**PROBLEM DESCRIPTION**
Only the lines holding "item" are wanted. Copy every one from the records below.
'''
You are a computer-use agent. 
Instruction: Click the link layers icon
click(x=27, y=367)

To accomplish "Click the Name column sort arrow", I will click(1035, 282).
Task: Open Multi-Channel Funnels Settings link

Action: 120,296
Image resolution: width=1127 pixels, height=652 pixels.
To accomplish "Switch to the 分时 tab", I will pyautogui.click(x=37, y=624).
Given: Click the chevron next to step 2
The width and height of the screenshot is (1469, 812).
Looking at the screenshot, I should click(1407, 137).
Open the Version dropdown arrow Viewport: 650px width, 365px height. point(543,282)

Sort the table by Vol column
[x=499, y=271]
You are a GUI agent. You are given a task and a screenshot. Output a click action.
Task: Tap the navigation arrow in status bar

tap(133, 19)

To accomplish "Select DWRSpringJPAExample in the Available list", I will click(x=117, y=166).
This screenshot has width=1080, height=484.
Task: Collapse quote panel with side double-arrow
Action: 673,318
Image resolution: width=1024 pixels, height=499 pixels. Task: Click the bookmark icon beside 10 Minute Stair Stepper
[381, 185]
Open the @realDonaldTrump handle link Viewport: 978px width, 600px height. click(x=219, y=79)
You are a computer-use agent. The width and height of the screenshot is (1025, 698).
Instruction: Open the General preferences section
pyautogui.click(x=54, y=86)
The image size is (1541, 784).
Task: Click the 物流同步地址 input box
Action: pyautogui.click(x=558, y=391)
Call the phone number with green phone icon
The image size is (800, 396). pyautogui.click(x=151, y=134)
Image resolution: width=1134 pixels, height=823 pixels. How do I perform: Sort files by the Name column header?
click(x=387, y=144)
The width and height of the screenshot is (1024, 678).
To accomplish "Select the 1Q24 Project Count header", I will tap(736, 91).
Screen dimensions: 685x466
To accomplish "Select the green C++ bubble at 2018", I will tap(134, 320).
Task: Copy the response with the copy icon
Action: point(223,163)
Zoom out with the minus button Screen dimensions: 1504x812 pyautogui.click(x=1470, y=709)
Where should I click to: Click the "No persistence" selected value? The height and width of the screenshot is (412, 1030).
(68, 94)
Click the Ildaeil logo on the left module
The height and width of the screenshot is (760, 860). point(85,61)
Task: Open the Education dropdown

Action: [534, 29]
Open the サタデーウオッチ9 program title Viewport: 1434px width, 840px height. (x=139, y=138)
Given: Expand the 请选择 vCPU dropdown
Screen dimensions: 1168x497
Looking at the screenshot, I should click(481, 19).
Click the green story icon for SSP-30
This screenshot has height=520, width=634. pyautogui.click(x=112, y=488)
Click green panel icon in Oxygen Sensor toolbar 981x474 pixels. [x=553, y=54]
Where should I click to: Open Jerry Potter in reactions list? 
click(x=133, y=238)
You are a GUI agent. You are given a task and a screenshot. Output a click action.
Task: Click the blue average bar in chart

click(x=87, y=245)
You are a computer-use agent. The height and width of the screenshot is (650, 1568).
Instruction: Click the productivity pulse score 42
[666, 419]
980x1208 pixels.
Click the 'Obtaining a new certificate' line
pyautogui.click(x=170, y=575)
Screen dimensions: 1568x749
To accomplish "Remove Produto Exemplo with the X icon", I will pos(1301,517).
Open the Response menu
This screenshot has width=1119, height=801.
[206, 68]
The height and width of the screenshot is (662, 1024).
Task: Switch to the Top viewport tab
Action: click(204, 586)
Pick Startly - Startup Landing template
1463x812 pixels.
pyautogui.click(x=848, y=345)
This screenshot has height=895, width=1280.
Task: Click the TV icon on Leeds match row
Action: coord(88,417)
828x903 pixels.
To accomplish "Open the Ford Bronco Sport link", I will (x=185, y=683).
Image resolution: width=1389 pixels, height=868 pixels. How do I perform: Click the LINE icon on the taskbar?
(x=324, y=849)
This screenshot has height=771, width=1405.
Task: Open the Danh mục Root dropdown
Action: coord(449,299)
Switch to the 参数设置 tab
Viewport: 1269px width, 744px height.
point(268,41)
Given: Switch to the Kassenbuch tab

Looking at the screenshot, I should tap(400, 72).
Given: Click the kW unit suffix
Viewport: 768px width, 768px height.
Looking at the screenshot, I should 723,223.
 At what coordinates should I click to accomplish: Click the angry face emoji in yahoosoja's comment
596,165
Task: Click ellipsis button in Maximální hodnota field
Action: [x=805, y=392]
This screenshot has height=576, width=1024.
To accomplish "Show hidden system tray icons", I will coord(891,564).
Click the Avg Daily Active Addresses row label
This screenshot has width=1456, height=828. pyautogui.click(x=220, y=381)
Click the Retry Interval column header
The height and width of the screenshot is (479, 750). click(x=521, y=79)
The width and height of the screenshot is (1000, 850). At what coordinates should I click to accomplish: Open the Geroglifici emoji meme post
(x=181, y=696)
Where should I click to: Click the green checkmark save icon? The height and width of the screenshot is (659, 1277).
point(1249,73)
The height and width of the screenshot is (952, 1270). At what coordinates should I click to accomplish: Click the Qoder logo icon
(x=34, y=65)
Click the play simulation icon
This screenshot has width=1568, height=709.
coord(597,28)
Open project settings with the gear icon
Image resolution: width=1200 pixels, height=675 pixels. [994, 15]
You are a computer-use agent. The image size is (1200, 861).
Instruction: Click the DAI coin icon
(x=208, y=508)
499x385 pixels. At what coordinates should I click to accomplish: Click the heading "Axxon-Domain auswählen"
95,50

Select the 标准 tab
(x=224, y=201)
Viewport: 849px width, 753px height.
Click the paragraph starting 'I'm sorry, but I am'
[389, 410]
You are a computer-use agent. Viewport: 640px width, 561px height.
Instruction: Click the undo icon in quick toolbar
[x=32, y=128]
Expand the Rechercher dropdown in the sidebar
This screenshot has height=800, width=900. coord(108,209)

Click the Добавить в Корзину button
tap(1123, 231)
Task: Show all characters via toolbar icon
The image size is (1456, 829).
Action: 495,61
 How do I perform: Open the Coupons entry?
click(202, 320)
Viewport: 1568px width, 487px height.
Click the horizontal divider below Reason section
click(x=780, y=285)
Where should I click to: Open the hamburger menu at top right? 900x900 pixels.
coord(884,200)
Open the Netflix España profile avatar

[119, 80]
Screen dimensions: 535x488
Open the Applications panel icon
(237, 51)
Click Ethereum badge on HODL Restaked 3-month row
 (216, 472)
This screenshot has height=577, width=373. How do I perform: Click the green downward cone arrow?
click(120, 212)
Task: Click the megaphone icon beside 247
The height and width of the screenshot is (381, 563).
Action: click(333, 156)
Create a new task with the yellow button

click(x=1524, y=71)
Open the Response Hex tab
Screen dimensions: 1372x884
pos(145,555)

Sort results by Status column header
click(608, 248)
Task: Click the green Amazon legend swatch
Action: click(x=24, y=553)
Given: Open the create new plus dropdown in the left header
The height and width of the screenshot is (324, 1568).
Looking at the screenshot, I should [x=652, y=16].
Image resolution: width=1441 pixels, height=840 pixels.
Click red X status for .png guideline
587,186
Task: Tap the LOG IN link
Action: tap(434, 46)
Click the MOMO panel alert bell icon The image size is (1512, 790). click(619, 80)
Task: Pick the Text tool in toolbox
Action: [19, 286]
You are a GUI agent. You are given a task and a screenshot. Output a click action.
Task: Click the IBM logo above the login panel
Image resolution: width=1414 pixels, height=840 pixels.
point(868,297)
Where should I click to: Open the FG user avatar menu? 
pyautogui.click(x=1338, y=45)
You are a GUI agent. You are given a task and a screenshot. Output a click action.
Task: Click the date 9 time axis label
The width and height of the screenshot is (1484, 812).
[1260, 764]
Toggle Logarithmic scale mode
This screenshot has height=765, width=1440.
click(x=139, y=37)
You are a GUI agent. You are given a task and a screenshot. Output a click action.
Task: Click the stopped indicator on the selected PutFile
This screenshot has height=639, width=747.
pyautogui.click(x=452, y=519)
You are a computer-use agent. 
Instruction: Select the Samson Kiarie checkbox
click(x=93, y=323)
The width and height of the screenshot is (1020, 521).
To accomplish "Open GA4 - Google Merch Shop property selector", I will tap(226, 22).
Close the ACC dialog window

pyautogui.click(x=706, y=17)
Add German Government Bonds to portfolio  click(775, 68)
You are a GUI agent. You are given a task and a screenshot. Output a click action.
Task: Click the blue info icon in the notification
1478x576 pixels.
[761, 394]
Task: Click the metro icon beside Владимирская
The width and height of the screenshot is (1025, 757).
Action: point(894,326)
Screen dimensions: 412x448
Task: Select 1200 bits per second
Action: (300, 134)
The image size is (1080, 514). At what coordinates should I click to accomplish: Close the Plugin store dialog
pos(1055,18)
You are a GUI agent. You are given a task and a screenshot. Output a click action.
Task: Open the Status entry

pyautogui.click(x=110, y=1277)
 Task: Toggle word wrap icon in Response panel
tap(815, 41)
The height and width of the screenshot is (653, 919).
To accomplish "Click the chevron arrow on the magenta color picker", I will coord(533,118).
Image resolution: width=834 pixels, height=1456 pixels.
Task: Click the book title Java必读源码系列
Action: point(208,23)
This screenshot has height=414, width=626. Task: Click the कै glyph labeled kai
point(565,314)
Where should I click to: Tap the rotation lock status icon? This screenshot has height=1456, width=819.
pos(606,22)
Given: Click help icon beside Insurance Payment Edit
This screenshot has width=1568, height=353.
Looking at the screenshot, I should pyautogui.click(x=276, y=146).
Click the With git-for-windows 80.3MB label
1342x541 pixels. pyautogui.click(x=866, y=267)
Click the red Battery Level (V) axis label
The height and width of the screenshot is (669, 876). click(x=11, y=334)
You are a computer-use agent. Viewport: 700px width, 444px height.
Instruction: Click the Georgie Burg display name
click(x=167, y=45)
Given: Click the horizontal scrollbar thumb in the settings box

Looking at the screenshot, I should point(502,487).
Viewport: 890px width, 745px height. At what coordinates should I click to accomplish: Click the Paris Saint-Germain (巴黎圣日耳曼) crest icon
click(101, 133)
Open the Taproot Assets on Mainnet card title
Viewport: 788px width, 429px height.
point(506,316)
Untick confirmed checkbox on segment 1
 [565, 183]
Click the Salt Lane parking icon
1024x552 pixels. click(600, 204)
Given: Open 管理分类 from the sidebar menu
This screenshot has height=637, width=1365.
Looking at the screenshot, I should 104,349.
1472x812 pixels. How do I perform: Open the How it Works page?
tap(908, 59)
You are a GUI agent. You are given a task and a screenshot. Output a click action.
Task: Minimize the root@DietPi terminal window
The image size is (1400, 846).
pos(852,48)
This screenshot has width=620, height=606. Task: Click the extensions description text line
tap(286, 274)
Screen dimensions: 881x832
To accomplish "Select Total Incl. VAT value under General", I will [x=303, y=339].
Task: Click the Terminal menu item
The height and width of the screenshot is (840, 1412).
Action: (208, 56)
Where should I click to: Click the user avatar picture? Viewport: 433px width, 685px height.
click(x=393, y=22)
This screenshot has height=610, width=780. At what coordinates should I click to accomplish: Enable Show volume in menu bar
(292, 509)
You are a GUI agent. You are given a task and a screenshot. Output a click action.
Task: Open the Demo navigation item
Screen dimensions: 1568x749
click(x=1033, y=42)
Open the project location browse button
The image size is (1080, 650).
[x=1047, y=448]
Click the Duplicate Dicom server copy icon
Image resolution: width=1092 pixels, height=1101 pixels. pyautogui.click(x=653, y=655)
'''
**YOUR SOLUTION**
Task: Click the Terminal menu item
Task: Open the Demo navigation item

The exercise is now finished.